The growing economy of China has meant greater demand for oil, which is one reason behind high oil prices, which is having a knock-on effect on airlines and the farming industry. Rising consumption of meat in China is also credited with pushing food prices upwards as grain used to feed livestock is in high demand. And as certain countries try and move away from a reliance on oil to biofuels, land that was used for food crops is now being used for crops for fuel, exerting more pressure on food production and prices.
The big question is, will inflation and the rising cost of travel make an impact on the study abroad market? For students studying for pleasure only, their plans will undoubtedly be hindered by having less disposable income. However, over the years, I have heard many reports that study abroad is a resilient sector; that in times of recession, students become more convinced of their need to improve their qualifications and skills.
Agents around the world told us of changing client trends in this issue, with online booking becoming common and an agency’s website imperative in attracting business (pages 24-28).
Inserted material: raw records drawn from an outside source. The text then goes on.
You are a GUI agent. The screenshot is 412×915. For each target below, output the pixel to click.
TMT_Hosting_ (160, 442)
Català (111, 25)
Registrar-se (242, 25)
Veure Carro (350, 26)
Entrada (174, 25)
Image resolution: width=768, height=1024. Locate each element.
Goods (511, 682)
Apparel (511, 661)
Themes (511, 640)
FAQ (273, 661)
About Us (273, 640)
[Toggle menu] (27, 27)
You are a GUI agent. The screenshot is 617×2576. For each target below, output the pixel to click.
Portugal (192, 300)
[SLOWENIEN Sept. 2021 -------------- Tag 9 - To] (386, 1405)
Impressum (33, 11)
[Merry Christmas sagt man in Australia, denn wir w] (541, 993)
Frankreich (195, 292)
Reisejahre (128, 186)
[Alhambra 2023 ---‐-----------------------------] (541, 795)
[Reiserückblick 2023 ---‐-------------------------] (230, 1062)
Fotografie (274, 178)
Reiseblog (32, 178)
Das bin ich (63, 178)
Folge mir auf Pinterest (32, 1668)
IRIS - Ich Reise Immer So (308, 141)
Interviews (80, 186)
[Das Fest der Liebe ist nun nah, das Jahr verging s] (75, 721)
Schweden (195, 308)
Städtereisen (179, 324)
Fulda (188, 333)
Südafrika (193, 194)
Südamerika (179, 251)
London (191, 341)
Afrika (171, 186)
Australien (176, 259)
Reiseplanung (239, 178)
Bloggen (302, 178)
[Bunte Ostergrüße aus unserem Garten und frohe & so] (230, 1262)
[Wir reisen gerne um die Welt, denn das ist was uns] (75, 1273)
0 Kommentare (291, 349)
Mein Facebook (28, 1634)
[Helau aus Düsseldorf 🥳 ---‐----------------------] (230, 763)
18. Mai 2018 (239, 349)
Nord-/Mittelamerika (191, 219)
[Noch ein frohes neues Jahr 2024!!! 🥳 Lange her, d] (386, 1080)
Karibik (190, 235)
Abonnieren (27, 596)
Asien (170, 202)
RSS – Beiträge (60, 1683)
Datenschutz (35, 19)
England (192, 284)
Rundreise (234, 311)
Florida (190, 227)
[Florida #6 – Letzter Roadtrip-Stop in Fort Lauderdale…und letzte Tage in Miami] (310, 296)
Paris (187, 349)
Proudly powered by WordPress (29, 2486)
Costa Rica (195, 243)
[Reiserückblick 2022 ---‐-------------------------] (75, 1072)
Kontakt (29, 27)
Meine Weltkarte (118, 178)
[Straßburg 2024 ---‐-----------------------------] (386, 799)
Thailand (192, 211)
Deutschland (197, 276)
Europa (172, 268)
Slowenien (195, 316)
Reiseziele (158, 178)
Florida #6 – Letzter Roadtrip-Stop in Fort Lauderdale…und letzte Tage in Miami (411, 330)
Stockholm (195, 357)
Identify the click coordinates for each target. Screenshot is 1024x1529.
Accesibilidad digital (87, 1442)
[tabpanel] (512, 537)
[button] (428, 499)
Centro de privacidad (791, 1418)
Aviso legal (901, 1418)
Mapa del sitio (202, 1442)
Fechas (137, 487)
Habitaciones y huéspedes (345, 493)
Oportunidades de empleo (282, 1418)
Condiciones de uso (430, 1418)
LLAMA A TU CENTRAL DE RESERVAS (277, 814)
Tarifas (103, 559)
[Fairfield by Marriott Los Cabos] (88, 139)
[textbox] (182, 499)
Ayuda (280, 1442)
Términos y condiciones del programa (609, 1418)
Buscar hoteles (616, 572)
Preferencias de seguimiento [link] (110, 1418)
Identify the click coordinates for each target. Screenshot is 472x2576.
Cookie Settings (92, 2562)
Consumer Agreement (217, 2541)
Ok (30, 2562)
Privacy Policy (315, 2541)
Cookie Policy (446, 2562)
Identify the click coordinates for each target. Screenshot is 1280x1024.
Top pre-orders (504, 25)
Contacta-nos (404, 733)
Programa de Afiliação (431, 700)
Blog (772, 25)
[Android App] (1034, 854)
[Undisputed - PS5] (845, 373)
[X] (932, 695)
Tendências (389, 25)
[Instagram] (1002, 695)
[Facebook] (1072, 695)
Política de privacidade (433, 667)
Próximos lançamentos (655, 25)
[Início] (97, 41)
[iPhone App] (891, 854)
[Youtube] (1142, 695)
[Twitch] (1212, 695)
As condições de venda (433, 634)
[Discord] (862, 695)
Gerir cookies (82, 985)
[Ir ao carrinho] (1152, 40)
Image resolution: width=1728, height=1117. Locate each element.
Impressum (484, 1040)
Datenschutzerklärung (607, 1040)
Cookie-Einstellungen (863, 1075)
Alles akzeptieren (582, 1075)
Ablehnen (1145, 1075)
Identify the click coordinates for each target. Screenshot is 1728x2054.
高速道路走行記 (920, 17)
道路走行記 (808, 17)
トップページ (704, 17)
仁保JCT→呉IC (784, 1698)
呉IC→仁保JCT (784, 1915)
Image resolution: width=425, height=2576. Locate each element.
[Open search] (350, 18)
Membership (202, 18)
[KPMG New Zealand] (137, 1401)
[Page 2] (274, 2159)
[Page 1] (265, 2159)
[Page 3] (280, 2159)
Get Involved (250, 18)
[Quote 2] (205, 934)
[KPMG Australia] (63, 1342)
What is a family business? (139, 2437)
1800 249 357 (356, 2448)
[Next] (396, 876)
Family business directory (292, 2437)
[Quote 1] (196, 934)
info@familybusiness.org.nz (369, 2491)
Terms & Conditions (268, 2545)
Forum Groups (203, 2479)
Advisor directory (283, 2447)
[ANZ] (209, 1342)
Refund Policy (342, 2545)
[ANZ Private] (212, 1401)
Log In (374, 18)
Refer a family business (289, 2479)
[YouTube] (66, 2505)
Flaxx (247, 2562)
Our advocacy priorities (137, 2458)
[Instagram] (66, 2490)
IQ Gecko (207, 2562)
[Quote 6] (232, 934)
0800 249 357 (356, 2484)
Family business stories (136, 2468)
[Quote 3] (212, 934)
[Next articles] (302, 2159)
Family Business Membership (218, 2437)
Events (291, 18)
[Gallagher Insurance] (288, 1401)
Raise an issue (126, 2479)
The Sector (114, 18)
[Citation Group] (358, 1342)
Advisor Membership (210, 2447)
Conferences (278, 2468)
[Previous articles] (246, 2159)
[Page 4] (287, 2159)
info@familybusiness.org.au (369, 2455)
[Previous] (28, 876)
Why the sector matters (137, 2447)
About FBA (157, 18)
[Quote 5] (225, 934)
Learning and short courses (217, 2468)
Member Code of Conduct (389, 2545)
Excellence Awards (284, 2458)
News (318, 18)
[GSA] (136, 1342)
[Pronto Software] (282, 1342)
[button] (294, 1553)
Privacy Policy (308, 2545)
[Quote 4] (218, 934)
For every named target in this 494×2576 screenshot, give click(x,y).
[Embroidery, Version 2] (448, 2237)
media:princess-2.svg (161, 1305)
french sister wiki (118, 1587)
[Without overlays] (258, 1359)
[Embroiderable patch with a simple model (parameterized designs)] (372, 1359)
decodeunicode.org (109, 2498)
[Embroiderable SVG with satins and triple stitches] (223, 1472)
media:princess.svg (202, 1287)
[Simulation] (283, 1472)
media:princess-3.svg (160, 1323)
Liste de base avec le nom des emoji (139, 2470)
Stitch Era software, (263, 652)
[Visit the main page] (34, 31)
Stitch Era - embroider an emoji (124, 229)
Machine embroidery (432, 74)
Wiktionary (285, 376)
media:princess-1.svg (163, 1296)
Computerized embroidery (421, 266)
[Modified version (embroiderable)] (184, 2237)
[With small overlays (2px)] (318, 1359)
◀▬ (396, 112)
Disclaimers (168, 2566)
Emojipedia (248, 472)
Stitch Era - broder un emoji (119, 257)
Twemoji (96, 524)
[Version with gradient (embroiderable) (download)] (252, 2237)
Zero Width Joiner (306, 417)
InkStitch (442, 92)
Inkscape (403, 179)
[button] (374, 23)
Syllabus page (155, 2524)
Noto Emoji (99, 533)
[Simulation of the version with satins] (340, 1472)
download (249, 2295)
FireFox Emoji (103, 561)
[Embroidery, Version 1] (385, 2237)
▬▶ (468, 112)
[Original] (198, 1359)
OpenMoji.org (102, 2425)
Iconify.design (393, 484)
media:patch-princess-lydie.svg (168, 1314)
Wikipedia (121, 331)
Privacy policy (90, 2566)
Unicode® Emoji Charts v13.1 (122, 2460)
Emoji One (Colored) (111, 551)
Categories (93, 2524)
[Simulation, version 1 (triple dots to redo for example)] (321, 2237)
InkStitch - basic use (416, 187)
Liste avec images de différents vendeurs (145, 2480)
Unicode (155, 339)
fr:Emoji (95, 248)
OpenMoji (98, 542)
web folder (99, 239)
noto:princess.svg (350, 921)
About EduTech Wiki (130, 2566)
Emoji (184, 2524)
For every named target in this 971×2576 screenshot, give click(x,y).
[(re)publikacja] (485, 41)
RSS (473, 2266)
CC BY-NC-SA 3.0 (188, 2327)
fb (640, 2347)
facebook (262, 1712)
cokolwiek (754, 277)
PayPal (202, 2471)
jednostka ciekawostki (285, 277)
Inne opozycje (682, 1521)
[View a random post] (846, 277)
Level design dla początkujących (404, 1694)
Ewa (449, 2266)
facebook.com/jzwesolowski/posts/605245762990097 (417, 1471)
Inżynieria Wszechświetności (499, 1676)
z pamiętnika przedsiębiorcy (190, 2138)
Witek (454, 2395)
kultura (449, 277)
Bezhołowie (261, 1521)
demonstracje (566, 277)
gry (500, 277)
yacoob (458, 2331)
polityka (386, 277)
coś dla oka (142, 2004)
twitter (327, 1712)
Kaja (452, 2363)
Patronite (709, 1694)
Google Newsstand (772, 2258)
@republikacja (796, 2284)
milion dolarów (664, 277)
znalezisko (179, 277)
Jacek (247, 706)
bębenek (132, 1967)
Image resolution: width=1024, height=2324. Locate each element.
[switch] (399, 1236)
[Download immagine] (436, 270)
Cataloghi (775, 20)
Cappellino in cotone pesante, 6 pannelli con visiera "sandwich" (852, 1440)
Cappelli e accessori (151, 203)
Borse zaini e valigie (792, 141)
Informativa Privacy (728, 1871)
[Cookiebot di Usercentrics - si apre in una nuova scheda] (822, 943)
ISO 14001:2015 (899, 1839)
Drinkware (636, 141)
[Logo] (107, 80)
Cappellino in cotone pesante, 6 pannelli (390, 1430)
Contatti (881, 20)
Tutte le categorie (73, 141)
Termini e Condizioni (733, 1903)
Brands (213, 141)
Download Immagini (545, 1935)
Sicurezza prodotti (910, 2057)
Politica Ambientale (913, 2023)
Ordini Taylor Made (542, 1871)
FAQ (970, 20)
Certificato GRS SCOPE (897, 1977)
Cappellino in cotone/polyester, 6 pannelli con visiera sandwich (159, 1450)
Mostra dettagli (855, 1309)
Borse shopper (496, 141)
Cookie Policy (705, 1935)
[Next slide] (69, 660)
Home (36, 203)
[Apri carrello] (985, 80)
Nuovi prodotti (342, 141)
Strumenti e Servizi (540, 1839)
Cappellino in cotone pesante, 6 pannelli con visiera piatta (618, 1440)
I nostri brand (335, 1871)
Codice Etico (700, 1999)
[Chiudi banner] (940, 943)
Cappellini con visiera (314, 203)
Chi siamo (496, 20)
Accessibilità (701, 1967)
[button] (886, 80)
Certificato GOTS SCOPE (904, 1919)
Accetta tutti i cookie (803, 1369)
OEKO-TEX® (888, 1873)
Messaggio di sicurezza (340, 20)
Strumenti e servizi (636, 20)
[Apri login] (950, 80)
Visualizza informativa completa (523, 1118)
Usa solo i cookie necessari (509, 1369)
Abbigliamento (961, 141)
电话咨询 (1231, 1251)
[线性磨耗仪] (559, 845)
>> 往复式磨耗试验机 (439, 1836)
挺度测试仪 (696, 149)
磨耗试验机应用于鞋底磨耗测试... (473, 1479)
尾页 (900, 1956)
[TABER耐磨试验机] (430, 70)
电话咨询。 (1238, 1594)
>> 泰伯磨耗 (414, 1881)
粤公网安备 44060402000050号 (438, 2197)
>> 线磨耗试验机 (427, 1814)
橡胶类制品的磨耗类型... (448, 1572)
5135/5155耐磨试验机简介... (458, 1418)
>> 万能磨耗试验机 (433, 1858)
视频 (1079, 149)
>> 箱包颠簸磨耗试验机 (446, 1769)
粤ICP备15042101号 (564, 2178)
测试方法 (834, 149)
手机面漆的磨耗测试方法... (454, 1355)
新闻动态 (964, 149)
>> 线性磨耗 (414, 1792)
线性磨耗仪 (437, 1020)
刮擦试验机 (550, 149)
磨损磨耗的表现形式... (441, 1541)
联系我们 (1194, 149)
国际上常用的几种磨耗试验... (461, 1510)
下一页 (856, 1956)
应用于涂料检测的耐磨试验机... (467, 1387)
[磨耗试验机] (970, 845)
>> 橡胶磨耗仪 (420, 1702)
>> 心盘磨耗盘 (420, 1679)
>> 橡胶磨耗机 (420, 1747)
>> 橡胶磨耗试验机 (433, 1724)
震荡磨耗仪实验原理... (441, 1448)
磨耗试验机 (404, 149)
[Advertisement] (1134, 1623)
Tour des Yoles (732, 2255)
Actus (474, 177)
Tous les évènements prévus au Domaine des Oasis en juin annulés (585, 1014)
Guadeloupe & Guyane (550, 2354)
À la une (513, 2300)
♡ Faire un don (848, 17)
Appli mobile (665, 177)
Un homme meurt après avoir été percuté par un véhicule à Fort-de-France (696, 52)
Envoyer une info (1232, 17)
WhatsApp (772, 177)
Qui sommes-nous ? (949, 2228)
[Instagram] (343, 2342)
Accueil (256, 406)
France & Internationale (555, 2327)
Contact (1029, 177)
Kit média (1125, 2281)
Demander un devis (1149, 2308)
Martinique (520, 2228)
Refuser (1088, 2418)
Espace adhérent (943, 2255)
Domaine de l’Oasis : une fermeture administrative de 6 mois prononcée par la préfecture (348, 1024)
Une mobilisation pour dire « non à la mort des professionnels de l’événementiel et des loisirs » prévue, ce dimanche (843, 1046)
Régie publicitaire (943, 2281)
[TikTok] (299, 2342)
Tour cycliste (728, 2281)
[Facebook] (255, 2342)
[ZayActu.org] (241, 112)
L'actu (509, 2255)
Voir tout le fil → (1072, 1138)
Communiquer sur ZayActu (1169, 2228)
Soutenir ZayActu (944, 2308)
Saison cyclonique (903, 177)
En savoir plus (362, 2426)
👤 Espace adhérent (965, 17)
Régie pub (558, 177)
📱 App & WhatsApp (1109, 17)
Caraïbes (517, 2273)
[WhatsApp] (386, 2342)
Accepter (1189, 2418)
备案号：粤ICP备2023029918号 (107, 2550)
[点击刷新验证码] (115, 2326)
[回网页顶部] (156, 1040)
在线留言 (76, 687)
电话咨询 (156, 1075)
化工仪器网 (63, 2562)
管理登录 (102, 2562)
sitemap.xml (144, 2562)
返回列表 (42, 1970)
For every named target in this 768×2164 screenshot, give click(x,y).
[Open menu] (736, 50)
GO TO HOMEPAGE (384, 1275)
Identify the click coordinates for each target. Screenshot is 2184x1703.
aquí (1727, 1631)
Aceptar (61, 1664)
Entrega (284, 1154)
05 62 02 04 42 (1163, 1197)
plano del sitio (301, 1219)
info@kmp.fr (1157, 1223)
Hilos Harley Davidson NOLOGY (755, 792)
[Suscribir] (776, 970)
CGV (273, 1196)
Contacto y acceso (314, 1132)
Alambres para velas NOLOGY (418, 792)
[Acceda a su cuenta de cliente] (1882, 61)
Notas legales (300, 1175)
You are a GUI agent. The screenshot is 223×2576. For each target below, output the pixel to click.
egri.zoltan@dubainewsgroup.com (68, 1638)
One Swiss agent said that because his fees were “reasonable”, “In times of recession, I have more requests and more bookings. [Clients] do not take so many risks and choose big international school organisations to book with.”
Interesting that school chains might be considered a safer venture (EF has just opened two more schools, page 6). This suggests that economic considerations might influence enrolment patterns but not numbers. Right now, there are certainly upbeat reports, with outbound business good in Spain, for example. However, the market is somewhat dependent on the economy, say agents (pages 20-21).